— WORK TO DO —
Can you reproduce every one of the items below word for word, keeping each line as it stands?

— Location data for words and elements —

···

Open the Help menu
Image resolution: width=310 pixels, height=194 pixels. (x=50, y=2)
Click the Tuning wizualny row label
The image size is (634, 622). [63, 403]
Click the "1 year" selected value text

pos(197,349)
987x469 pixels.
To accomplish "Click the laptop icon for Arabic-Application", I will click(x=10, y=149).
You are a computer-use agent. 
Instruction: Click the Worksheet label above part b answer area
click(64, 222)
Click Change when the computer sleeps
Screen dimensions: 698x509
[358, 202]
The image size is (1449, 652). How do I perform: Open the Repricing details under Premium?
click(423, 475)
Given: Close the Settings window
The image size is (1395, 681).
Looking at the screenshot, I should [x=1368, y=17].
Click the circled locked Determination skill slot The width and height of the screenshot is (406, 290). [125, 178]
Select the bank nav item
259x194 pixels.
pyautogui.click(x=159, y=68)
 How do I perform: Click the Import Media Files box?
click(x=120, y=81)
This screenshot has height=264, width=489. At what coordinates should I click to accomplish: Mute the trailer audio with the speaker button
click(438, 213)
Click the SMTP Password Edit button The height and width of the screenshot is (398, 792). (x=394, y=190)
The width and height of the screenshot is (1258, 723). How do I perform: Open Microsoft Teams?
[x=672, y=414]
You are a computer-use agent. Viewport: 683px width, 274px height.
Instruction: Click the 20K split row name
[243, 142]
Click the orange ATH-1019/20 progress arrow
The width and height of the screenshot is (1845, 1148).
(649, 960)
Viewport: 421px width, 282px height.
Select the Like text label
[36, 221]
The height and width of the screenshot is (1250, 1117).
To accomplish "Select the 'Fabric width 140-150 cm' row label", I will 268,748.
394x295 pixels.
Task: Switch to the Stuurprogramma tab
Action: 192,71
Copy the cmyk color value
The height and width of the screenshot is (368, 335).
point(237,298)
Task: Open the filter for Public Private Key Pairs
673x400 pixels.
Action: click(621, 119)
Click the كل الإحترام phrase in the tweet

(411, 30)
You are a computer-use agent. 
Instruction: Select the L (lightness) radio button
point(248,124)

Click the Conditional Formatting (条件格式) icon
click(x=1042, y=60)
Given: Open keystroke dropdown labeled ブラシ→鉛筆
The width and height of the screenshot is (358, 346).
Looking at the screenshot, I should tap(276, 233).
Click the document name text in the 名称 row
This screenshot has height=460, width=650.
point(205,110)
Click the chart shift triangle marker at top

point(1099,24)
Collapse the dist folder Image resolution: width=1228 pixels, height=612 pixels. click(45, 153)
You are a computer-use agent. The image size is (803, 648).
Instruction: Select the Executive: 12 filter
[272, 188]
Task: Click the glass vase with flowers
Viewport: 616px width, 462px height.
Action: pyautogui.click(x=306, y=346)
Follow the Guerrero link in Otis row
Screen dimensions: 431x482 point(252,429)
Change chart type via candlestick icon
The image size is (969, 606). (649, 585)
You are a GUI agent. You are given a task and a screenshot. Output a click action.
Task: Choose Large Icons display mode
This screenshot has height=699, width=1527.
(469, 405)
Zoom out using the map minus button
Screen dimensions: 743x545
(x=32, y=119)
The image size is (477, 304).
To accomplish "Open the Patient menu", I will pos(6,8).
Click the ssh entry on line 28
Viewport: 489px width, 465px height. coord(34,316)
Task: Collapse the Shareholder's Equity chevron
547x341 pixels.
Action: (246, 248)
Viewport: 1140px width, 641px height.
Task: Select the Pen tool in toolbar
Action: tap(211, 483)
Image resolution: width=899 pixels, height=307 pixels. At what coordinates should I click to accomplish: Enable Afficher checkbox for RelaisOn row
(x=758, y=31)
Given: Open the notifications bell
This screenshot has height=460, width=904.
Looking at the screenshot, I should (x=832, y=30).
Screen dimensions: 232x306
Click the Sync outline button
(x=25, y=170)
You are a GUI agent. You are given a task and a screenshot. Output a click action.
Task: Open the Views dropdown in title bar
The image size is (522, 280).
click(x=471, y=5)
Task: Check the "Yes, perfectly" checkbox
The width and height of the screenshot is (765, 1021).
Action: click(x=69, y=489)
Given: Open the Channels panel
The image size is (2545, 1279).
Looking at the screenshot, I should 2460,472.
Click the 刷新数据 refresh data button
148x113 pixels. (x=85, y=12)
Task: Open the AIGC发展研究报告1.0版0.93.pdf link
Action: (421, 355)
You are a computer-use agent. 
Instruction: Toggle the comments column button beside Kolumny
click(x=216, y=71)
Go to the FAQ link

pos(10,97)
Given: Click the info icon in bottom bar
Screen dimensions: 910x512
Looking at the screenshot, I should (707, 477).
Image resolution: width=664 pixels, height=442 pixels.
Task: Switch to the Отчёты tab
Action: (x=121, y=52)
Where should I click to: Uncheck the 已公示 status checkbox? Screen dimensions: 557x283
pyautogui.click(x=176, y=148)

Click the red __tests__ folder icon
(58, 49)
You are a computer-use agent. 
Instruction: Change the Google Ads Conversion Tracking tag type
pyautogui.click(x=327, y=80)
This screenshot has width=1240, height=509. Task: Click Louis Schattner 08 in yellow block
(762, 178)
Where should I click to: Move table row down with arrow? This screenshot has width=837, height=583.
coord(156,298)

···

— WRITTEN ANSWER —
Open the Help menu
Image resolution: width=310 pixels, height=194 pixels. (x=50, y=2)
Click the Tuning wizualny row label
The image size is (634, 622). [63, 403]
Click the "1 year" selected value text

pos(197,349)
987x469 pixels.
To accomplish "Click the laptop icon for Arabic-Application", I will click(x=10, y=149).
You are a computer-use agent. 
Instruction: Click the Worksheet label above part b answer area
click(64, 222)
Click Change when the computer sleeps
Screen dimensions: 698x509
[358, 202]
The image size is (1449, 652). How do I perform: Open the Repricing details under Premium?
click(423, 475)
Given: Close the Settings window
The image size is (1395, 681).
Looking at the screenshot, I should [x=1368, y=17].
Click the circled locked Determination skill slot The width and height of the screenshot is (406, 290). [125, 178]
Select the bank nav item
259x194 pixels.
pyautogui.click(x=159, y=68)
 How do I perform: Click the Import Media Files box?
click(x=120, y=81)
This screenshot has height=264, width=489. At what coordinates should I click to accomplish: Mute the trailer audio with the speaker button
click(438, 213)
Click the SMTP Password Edit button The height and width of the screenshot is (398, 792). (x=394, y=190)
The width and height of the screenshot is (1258, 723). How do I perform: Open Microsoft Teams?
[x=672, y=414]
You are a computer-use agent. Viewport: 683px width, 274px height.
Instruction: Click the 20K split row name
[243, 142]
Click the orange ATH-1019/20 progress arrow
The width and height of the screenshot is (1845, 1148).
(649, 960)
Viewport: 421px width, 282px height.
Select the Like text label
[36, 221]
The height and width of the screenshot is (1250, 1117).
To accomplish "Select the 'Fabric width 140-150 cm' row label", I will 268,748.
394x295 pixels.
Task: Switch to the Stuurprogramma tab
Action: 192,71
Copy the cmyk color value
The height and width of the screenshot is (368, 335).
point(237,298)
Task: Open the filter for Public Private Key Pairs
673x400 pixels.
Action: click(621, 119)
Click the كل الإحترام phrase in the tweet

(411, 30)
You are a computer-use agent. 
Instruction: Select the L (lightness) radio button
point(248,124)

Click the Conditional Formatting (条件格式) icon
click(x=1042, y=60)
Given: Open keystroke dropdown labeled ブラシ→鉛筆
The width and height of the screenshot is (358, 346).
Looking at the screenshot, I should tap(276, 233).
Click the document name text in the 名称 row
This screenshot has height=460, width=650.
point(205,110)
Click the chart shift triangle marker at top

point(1099,24)
Collapse the dist folder Image resolution: width=1228 pixels, height=612 pixels. click(45, 153)
You are a computer-use agent. The image size is (803, 648).
Instruction: Select the Executive: 12 filter
[272, 188]
Task: Click the glass vase with flowers
Viewport: 616px width, 462px height.
Action: pyautogui.click(x=306, y=346)
Follow the Guerrero link in Otis row
Screen dimensions: 431x482 point(252,429)
Change chart type via candlestick icon
The image size is (969, 606). (649, 585)
You are a GUI agent. You are given a task and a screenshot. Output a click action.
Task: Choose Large Icons display mode
This screenshot has height=699, width=1527.
(469, 405)
Zoom out using the map minus button
Screen dimensions: 743x545
(x=32, y=119)
The image size is (477, 304).
To accomplish "Open the Patient menu", I will pos(6,8).
Click the ssh entry on line 28
Viewport: 489px width, 465px height. coord(34,316)
Task: Collapse the Shareholder's Equity chevron
547x341 pixels.
Action: (246, 248)
Viewport: 1140px width, 641px height.
Task: Select the Pen tool in toolbar
Action: tap(211, 483)
Image resolution: width=899 pixels, height=307 pixels. At what coordinates should I click to accomplish: Enable Afficher checkbox for RelaisOn row
(x=758, y=31)
Given: Open the notifications bell
This screenshot has height=460, width=904.
Looking at the screenshot, I should (x=832, y=30).
Screen dimensions: 232x306
Click the Sync outline button
(x=25, y=170)
You are a GUI agent. You are given a task and a screenshot. Output a click action.
Task: Open the Views dropdown in title bar
The image size is (522, 280).
click(x=471, y=5)
Task: Check the "Yes, perfectly" checkbox
The width and height of the screenshot is (765, 1021).
Action: click(x=69, y=489)
Given: Open the Channels panel
The image size is (2545, 1279).
Looking at the screenshot, I should 2460,472.
Click the 刷新数据 refresh data button
148x113 pixels. (x=85, y=12)
Task: Open the AIGC发展研究报告1.0版0.93.pdf link
Action: (421, 355)
You are a computer-use agent. 
Instruction: Toggle the comments column button beside Kolumny
click(x=216, y=71)
Go to the FAQ link

pos(10,97)
Given: Click the info icon in bottom bar
Screen dimensions: 910x512
Looking at the screenshot, I should (707, 477).
Image resolution: width=664 pixels, height=442 pixels.
Task: Switch to the Отчёты tab
Action: (x=121, y=52)
Where should I click to: Uncheck the 已公示 status checkbox? Screen dimensions: 557x283
pyautogui.click(x=176, y=148)

Click the red __tests__ folder icon
(58, 49)
You are a computer-use agent. 
Instruction: Change the Google Ads Conversion Tracking tag type
pyautogui.click(x=327, y=80)
This screenshot has width=1240, height=509. Task: Click Louis Schattner 08 in yellow block
(762, 178)
Where should I click to: Move table row down with arrow? This screenshot has width=837, height=583.
coord(156,298)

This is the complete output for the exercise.